Sin embargo, tanto los modelos de Derecho Penal Tradicional,
como las propuestas de Derecho Penal Mínimo, han de ser
complementados con una adecuada doctrina jurídica sobre
el sujeto a quien se aplica: el adolescente. No es posible construir
un Derecho Penal Mínimo para jóvenes, que reconozca
todas las limitaciones y garantías, sin una correcta comprensión
del status jurídico del adolescente ante el Estado. Este
es el aporte insustituible de la CIDN y de los diferentes Estatutos
o Leyes integrales para la infancia y adolescencia dictadas en
América Latina, ellas entregan un reconocimiento explícito
de la situación jurídica del niño y del
adolescente ante el Estado, la familia y la sociedad.
Desarrollo
de la responsabilidad y el fortalecimiento del sujeto
Por el contrario, si el modelo
carece de definiciones jurídicas acerca de la posición
del adolescente ante el sistema normativo, normalmente se tendrá
un modelo que recurre a visiones psicológistas del sujeto,
de su capacidad de querer o de entender, de su perligrosidad,
de su idoneidad para, como decía ya Von Liszt, conducirse
socialmente.
De este modo el reproche implícito en la atribución
de medidas a los inimputables, se llamen educativas o sanciones,
se desplaza del acto al autor, de la desvalorización de
un acto concreto del adolescente, hacia el reproche de sus características
personales.
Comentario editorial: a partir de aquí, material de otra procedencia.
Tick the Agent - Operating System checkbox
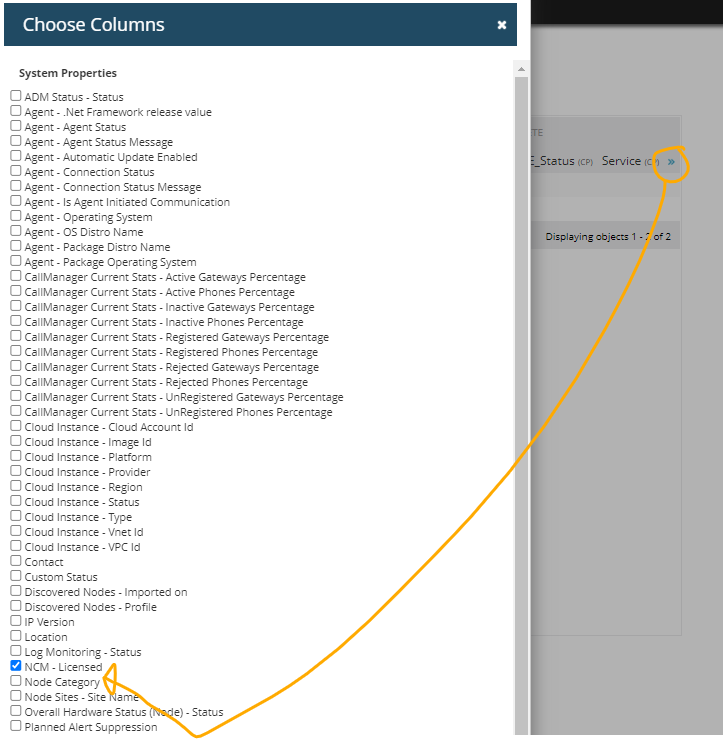Image resolution: width=723 pixels, height=739 pixels. point(16,216)
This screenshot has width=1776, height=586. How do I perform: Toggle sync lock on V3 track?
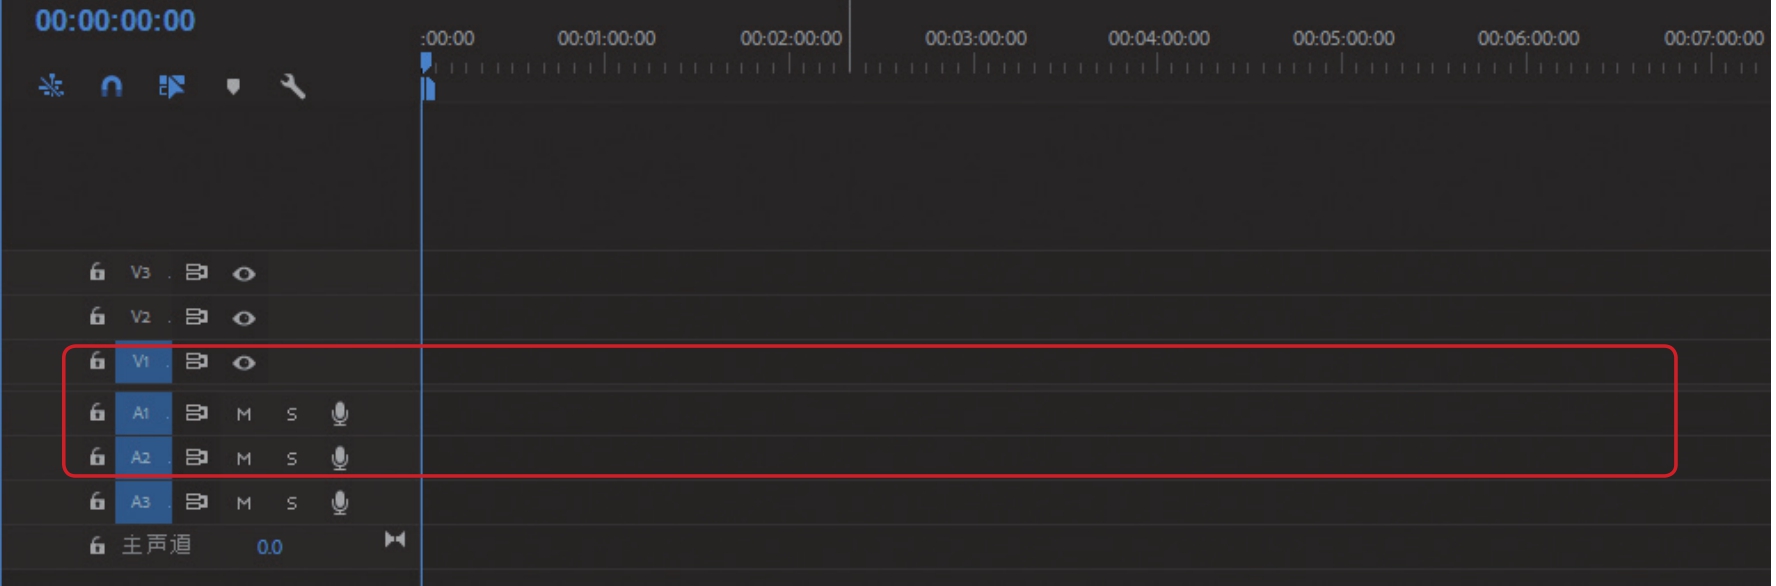[x=196, y=273]
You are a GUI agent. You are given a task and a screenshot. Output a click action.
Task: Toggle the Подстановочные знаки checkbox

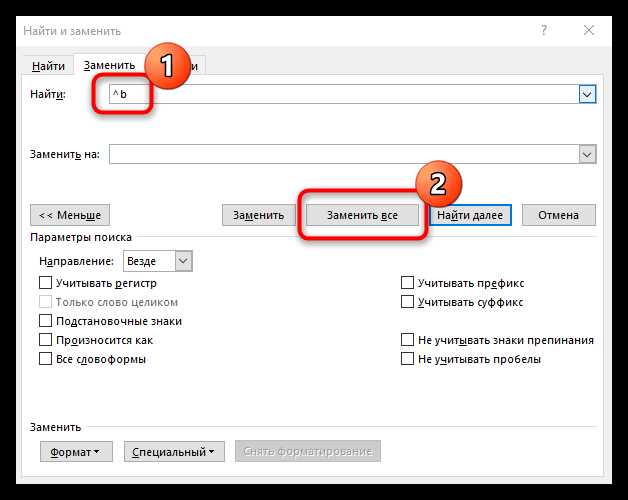tap(45, 321)
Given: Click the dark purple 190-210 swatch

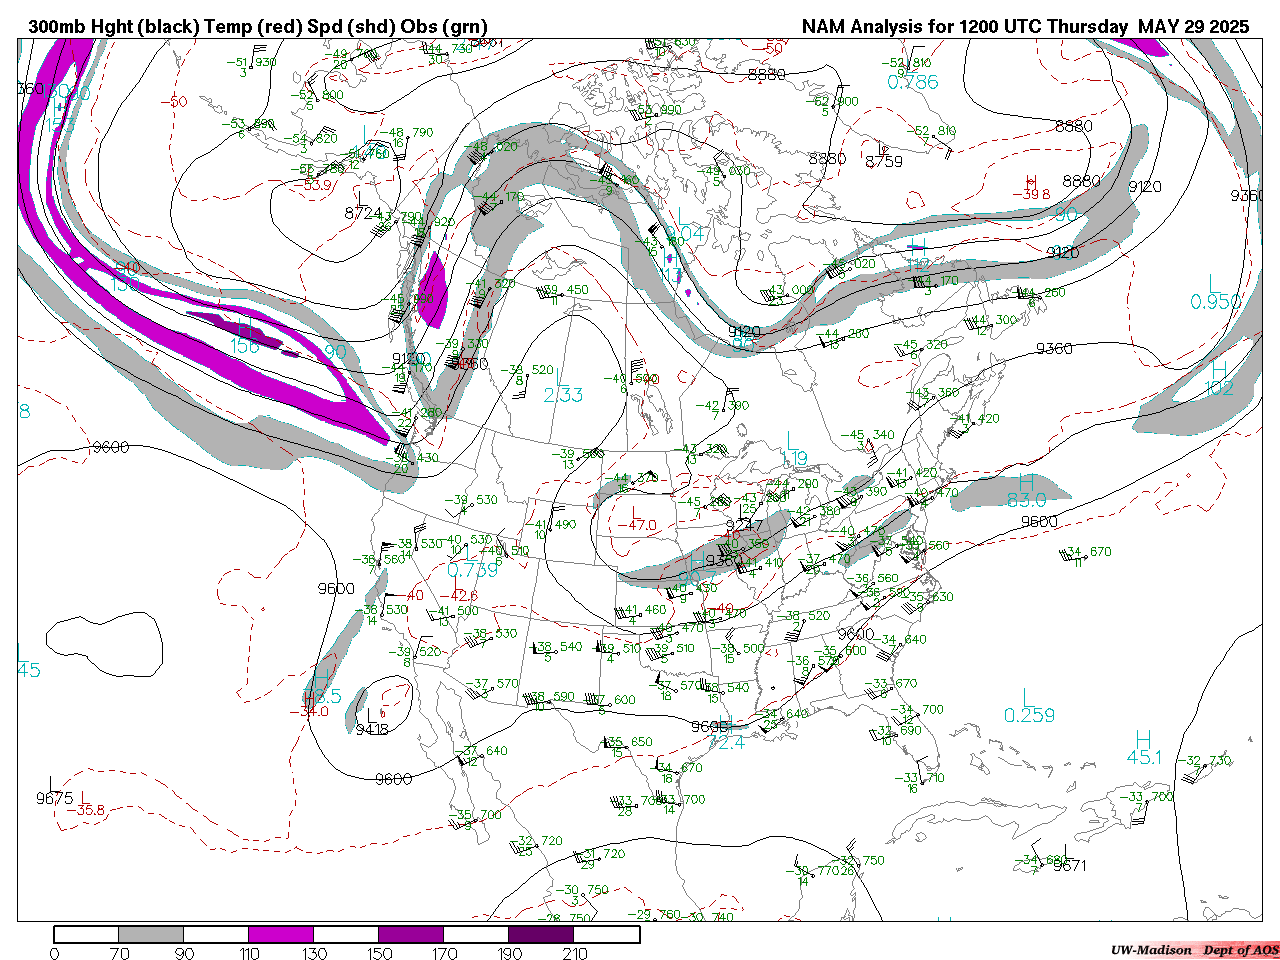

Esta concepción deriva en sistemas de control
más o menos humanos, según las circunstancias en
que se apliquen, que privilegiarán la segregación
del sujeto de su medio social por un tiempo indeterminado, y
cuyo reintegro sólo debería producirse una vez
que el sistema haya logrado corregir o amputar las características
inadecuadas o desviadas por las que fue ingresado a él.
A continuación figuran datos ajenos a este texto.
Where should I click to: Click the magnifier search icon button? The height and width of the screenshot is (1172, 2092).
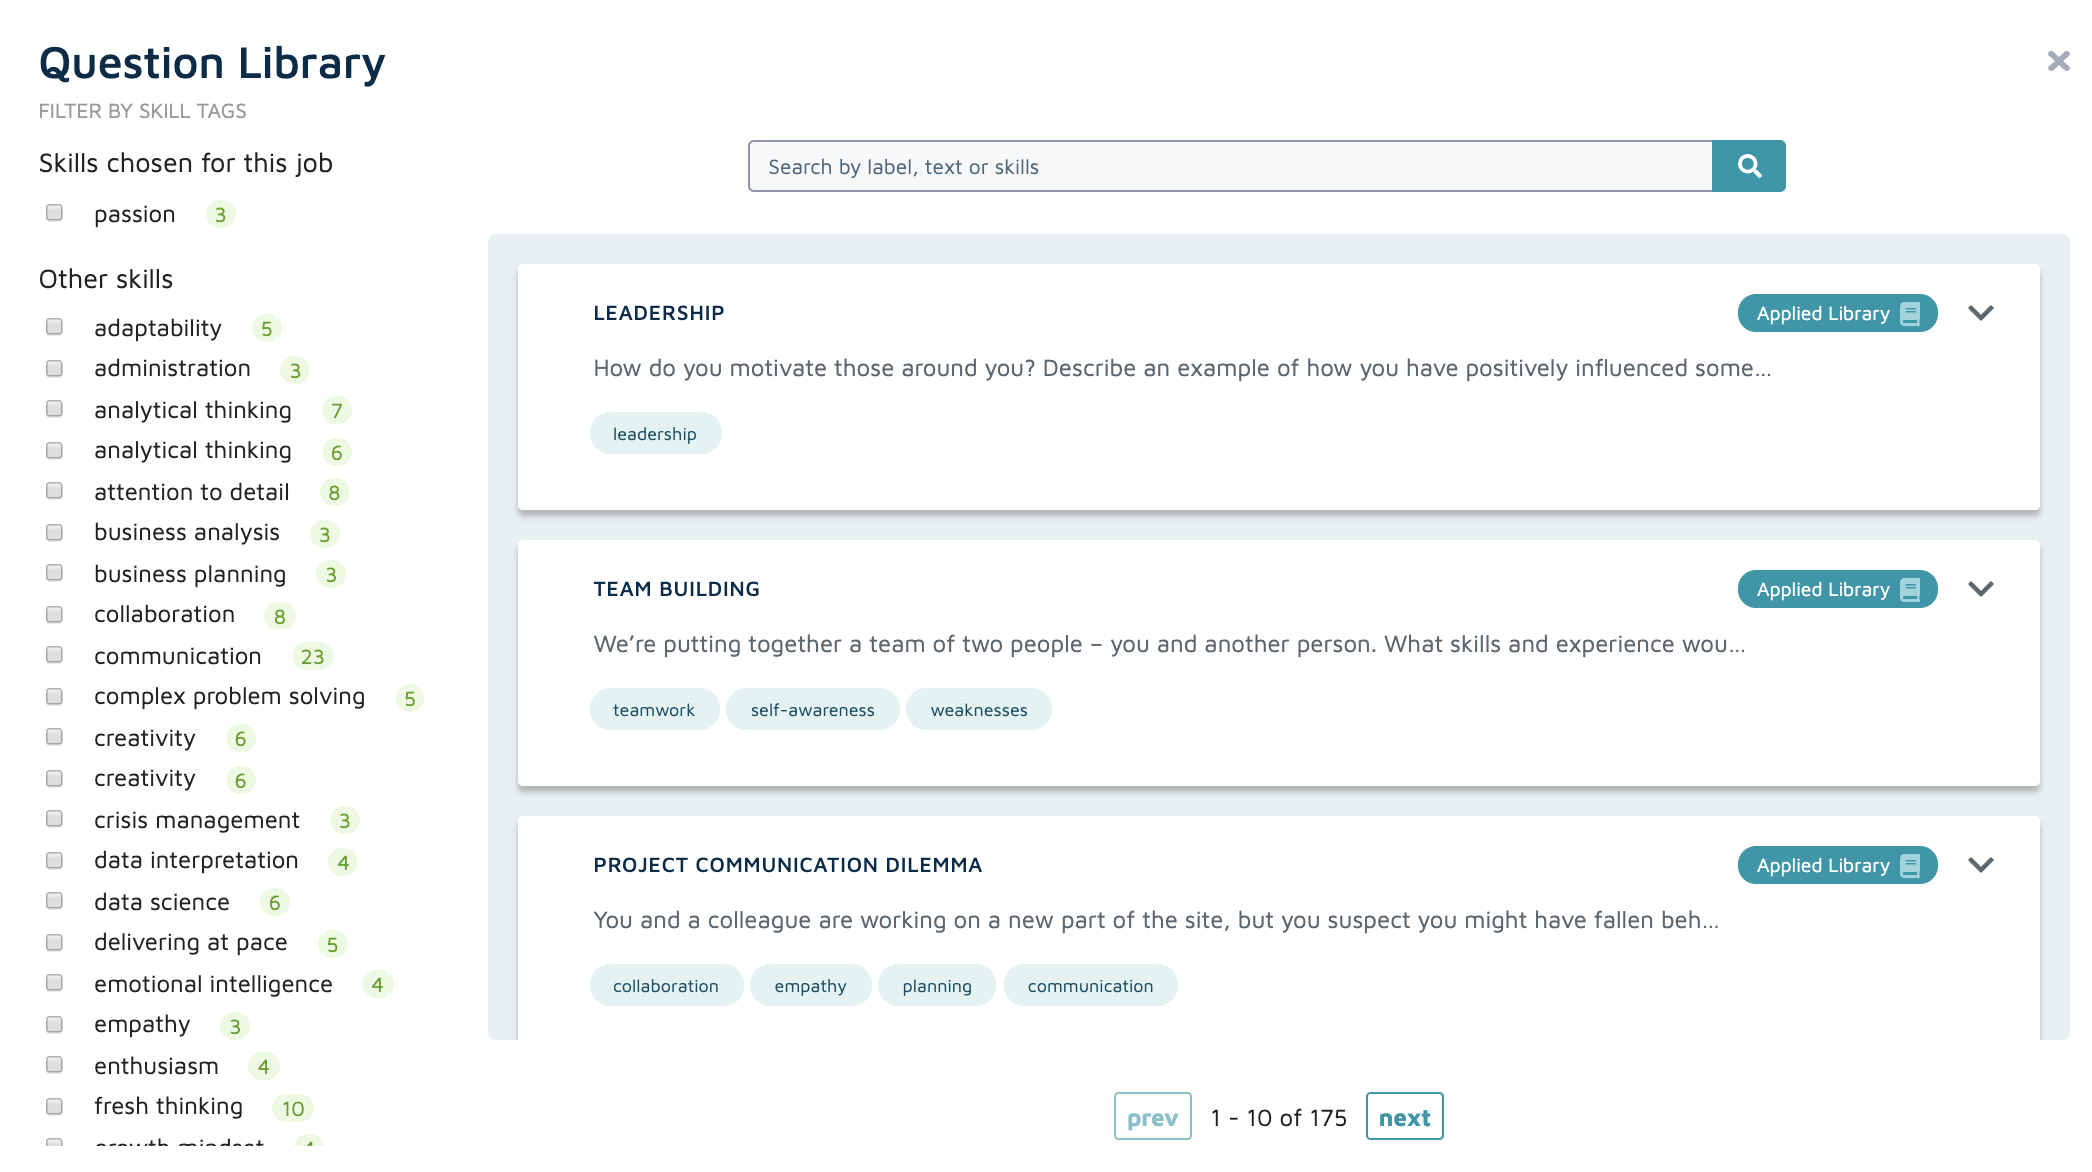point(1748,166)
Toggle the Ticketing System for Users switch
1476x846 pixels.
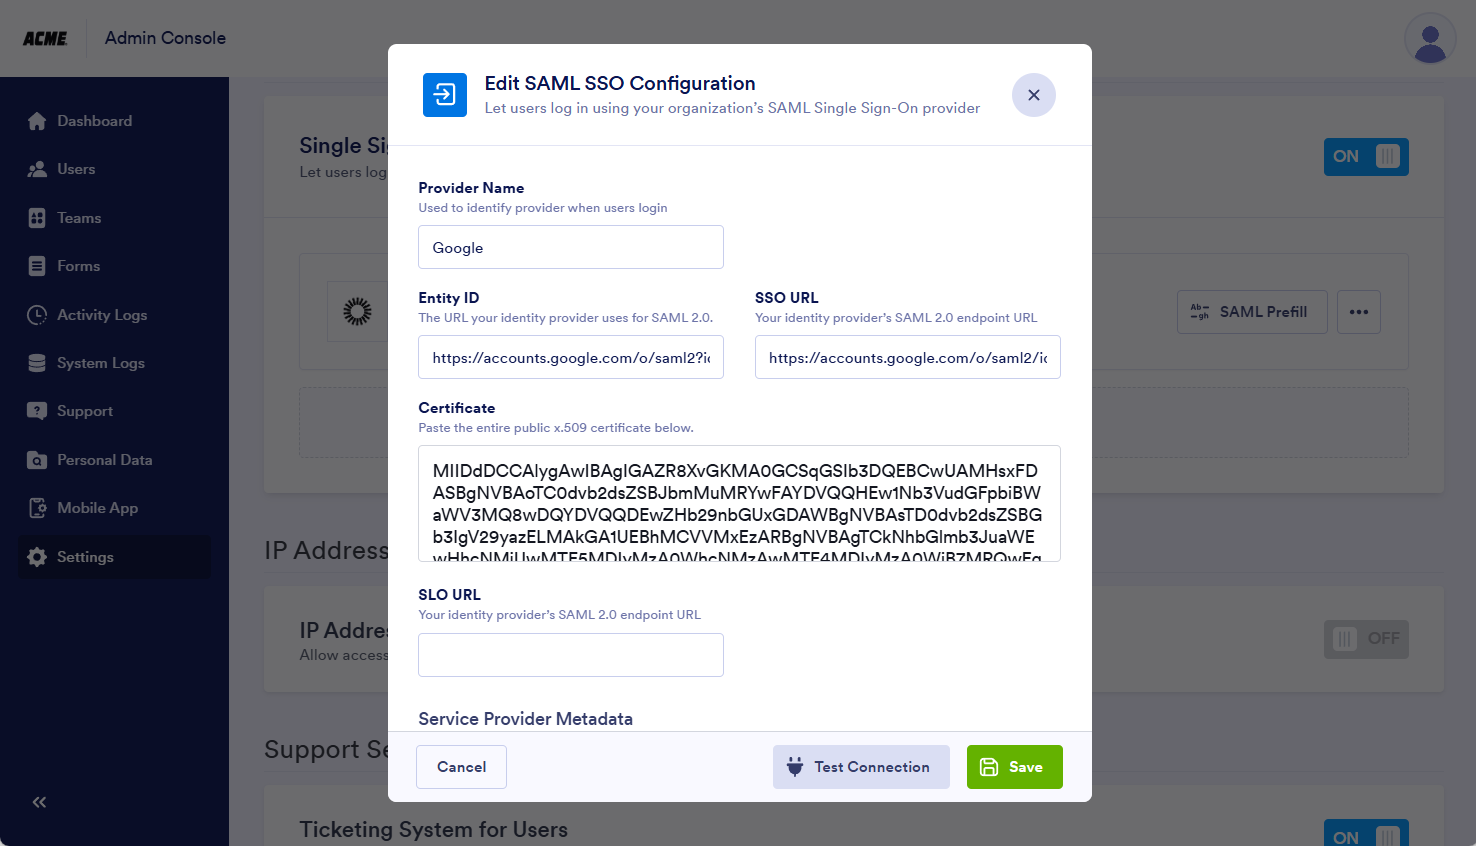[1366, 836]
En cambio, si el sistema de reacción ante las infracciones
a la Ley Penal se encuentra en consonancia con una verdadera
teoría de la ciudadanía de la infancia/adolescencia
expresada en el reconocimiento de derechos ante el Estado y del
derecho a participar como un sujeto activo ante las decisiones
que le afecten, se tendrá un sistema basado en la existencia
de garantías especificas que orientan y limitan el control
del Estado y permitan el ejercicio de los derechos de los adolescentes,
a pesar del reproche a su conducta. Por su parte, y esto es lo
más difícil y novedoso, el objetivo de la intervención
pública será el desarrollo de la responsabilidad
y el fortalecimiento del sujeto para que pueda ejercer adecuadamente
sus derechos y cumplir con las obligaciones emanadas de los derechos
de las demás personas.
Reconocimiento
y respeto del niño como persona humana
El aporte fundamental de la CIDN,
y de la aplicación de la teoría de los derechos
humanos, al problema de la delincuencia juvenil, es proponer
un sistema que se basa en el reconocimiento y respeto del niño
como persona humana, portador de derechos tanto en el ámbito
de los derechos civiles y políticos como en el de los
derechos económicos, sociales y culturales.
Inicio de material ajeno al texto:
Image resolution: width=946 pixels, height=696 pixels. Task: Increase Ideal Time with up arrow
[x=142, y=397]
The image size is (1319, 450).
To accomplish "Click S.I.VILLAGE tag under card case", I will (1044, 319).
Al modelo propuesto por la CIDN en instrumentos anexos, propongo
denominarlo modelo jurídico de la responsabilidad por
dos razones: la primera , y menos importante, para distinguirlo
de cualquier rastro positivista de responsabilidad social y enfatizar
el carácter jurídico de la intervención
frente a los modelos asistenciales, terapéuticos o educativos;
la segunda, y fundamental, porque la idea de una responsabilidad
jurídicamente definida nos exige considerar integralmente
la condición jurídica del niño, en su conjunto
de derechos y obligaciones y de relaciones con el Estado, la
familia y la sociedad.
la CIDN incorpora, casi como un mínimo ético, todas
las limitaciones y garantías que regulan el sistema penal,
pero las complementa con un conjunto de garantías especiales,
que son una verdadera propuesta ético, política
de base jurídica, que procuran que el niño mantenga
o recupere su dignidad socialmente y fortalezca su respeto por
los derechos humanos de todas las personas.